Tout cela pour dire qu’il a fallu beaucoup de temps pour que le simple fait des émissions féminines soit reconnu tout court. Et quelque part sur le chemin, le liquide bleu est entré dans le chat – et y est resté. Comme l’a expliqué Jane Connory, professeur de design, à Australian Broadcast News en 2021, le bleu est considéré comme “frais”. [and] propre”, distinct “du rouge et de la réalité du sang”. C’est précisément parce que c’est une couleur indubitablement inhumaine qu’elle était acceptable pour les publicitaires.

“Always Ultra est beaucoup plus efficace pour retenir l’humidité à l’intérieur”, ronronne une femme dans une publicité télévisée des années 80, alors que des tubes à essai versent un liquide bleu sur des serviettes hygiéniques. Deux décennies plus tard, “La couche extra-absorbante d’Always aide à retenir l’humidité, même au milieu !”, explique une publicité étonnamment similaire impliquant des liquides bleus et, cette fois, des compte-gouttes. Ma publicité Always préférée des années 90 comprend une animation d’une seule goutte bleue tombant avec élégance.

Au cours des dernières années, la marée bleue s’est toutefois inversée. En 2010, une publicité révolutionnaire de Kotex s’est moquée du stéréotype, avec une jeune fille à l’air terre à terre qui dit : “Les publicités à la télévision sont si utiles, parce qu’elles utilisent ce liquide bleu. Et je me dis : ‘Oh, c’est ce qui est censé se passer'”. Une publicité de 2012 de la société britannique Bodyform s’est pareillement moquée de la convention, avec des “excuses” pleines d’esprit révélant “la vérité” des menstruations d’une femme sirotant un verre d’eau bleu vif.

Pourtant, le bleu a la vie dure. Lorsque la société de soins des règles Cora a commencé à utiliser du liquide rouge dans ses publicités en 2018, celles-ci ont été signalées et initialement supprimées sur Facebook et Instagram. La couleur rouge n’a commencé à apparaître sur les publicités télévisées australiennes de produits pour les règles qu’en 2019. La campagne initiale de l’entreprise Cora, d’une couleur écarlate vive, a alors été retirée de la circulation.Libra a suscité des centaines de plaintes, qualifiant l’imagerie de “déplaisante” et “inutile”, auprès du département des normes publicitaires du pays. En 2020, Kotex a lancé une nouvelle publicité mettant en scène un liquide d’un rouge profond tombant comme du ciel sur un tampon “ultra fin” en attente. La société indienne Whisper, spécialisée dans les produits hygiéniques, a commencé à utiliser le rouge dans sa publicité en 2021. Même Always a adopté le rouge au cours des dernières années, maintenant versé dans une petite tasse.

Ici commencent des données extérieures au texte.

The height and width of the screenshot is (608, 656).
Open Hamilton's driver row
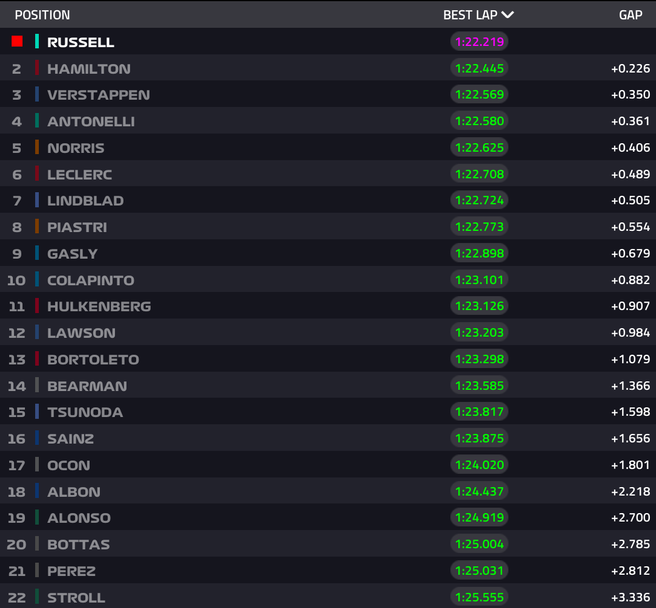tap(328, 68)
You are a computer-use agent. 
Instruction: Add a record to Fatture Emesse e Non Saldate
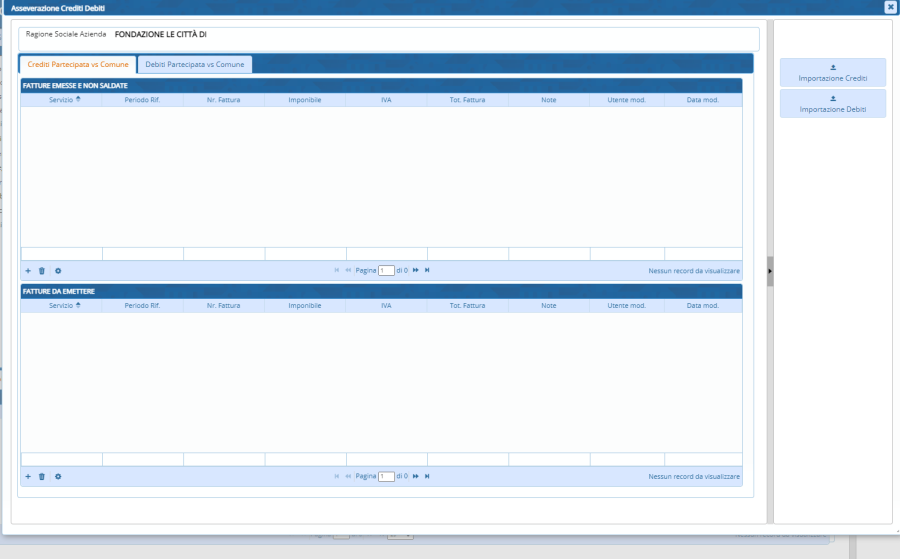tap(28, 271)
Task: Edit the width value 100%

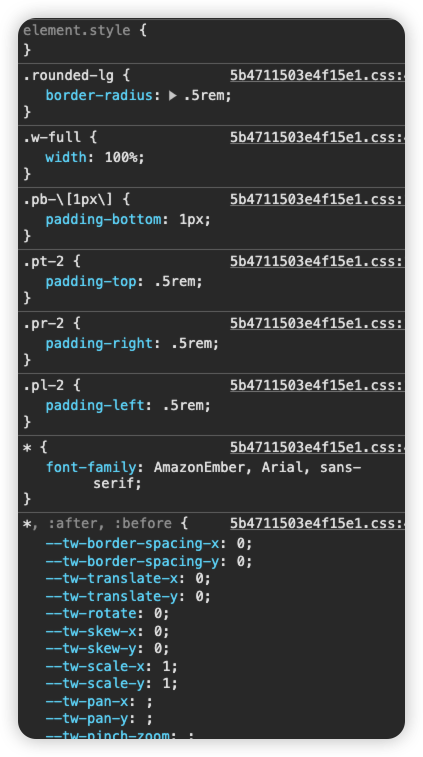Action: point(121,157)
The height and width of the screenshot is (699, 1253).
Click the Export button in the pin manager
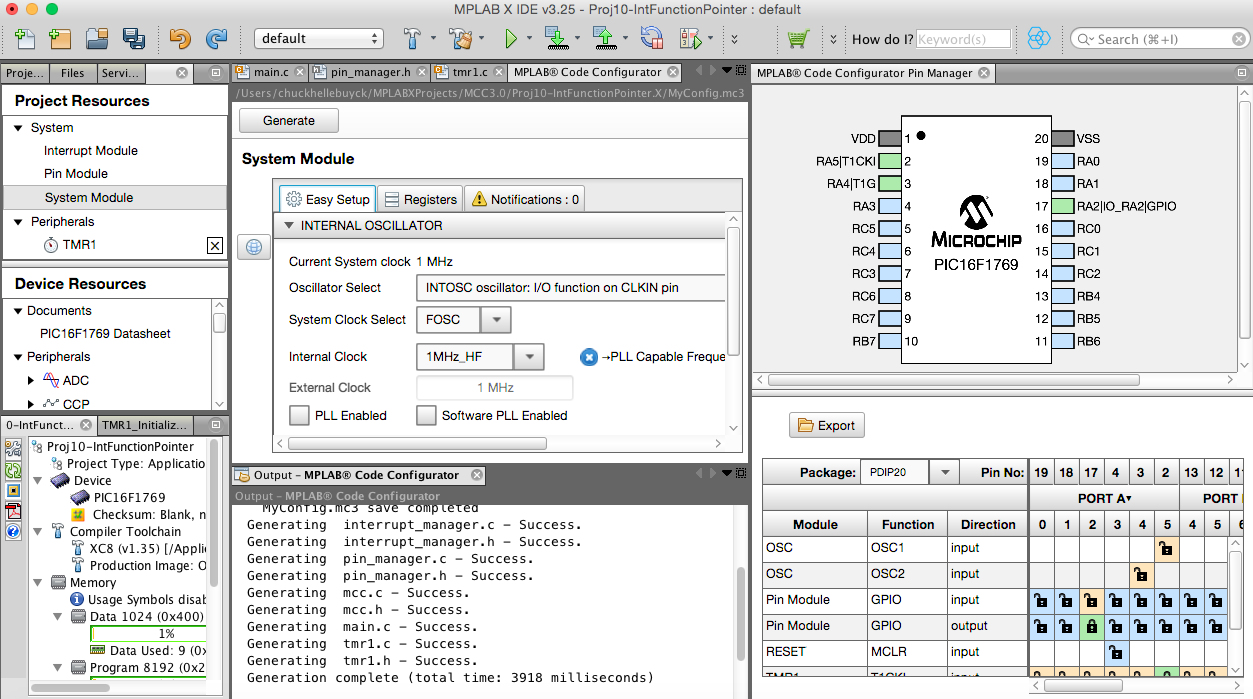pyautogui.click(x=826, y=424)
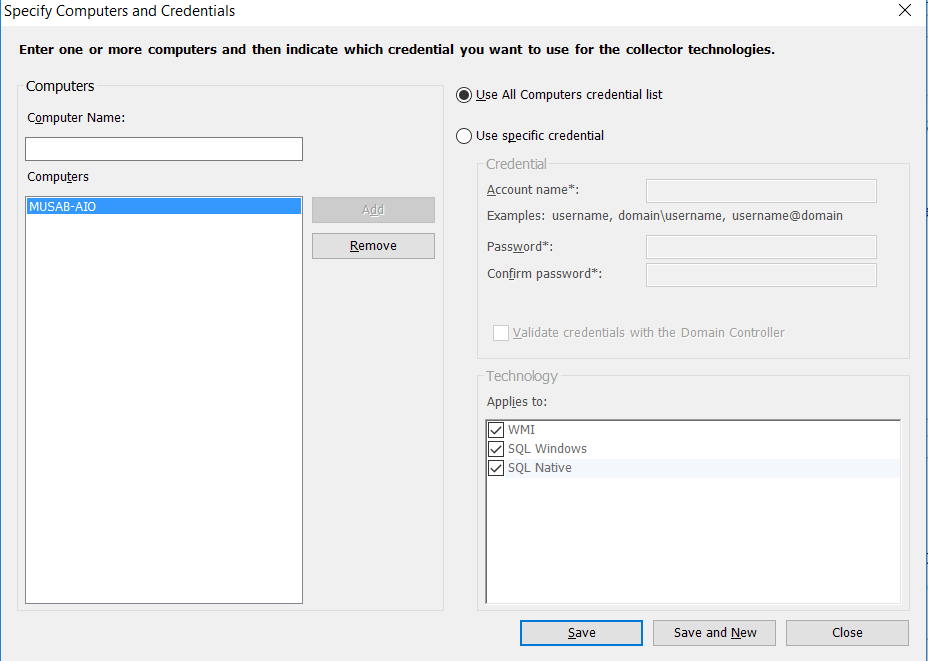Click the Save button

pos(581,633)
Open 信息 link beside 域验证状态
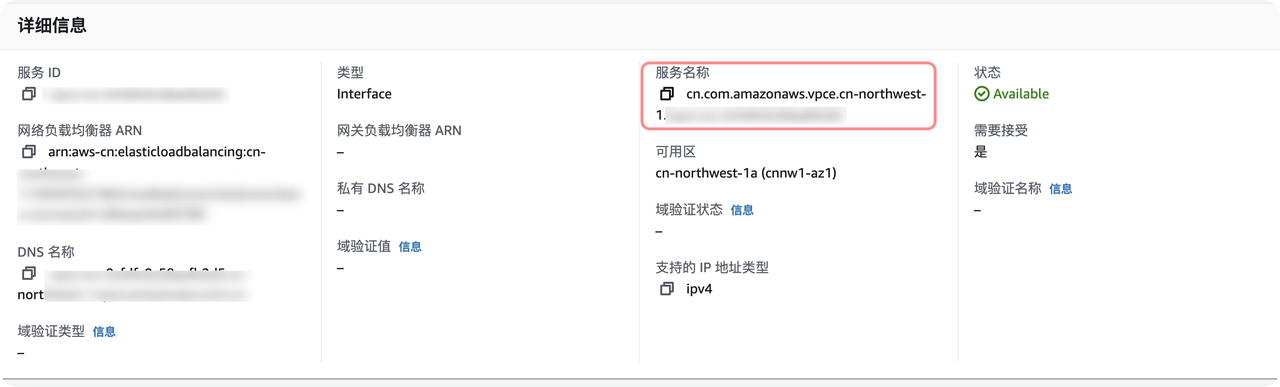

Mais les tabous autour des fluides féminins persistent. Il y a seulement deux ans, Tampax se vantait – sous les huées des médias sociaux – de ses tampons Pearl Compak qui “s’ouvrent en silence pour une discrétion totale”. La gamme Radiant de la marque, quant à elle, “présente notre emballage refermable le plus silencieux pour que le changement de tampon soit silencieux, facile et discret.” Nos fluides sont peut-être moins bleus aujourd’hui, mais bon sang, ils sont toujours aussi troublants… bruyants.

La recherche japonaise sur la visualisation du giclage n’était sûrement pas un clin d’œil intentionnel à notre dégoût global et persistant de la réalité normale et naturelle de nos fluides corporels. Elle représente l’application cohérente d’un colorant couramment utilisé pour les tests urinaires. Mais il évoque aussi inévitablement une image longtemps entretenue, selon laquelle nos fonctions sont en quelque sorte écrasantes et gênantes, et qu’elles sont en quelque sorte rendues plus saines dans les teintes des détergents à lessive et des nettoyants pour cuvettes de toilettes.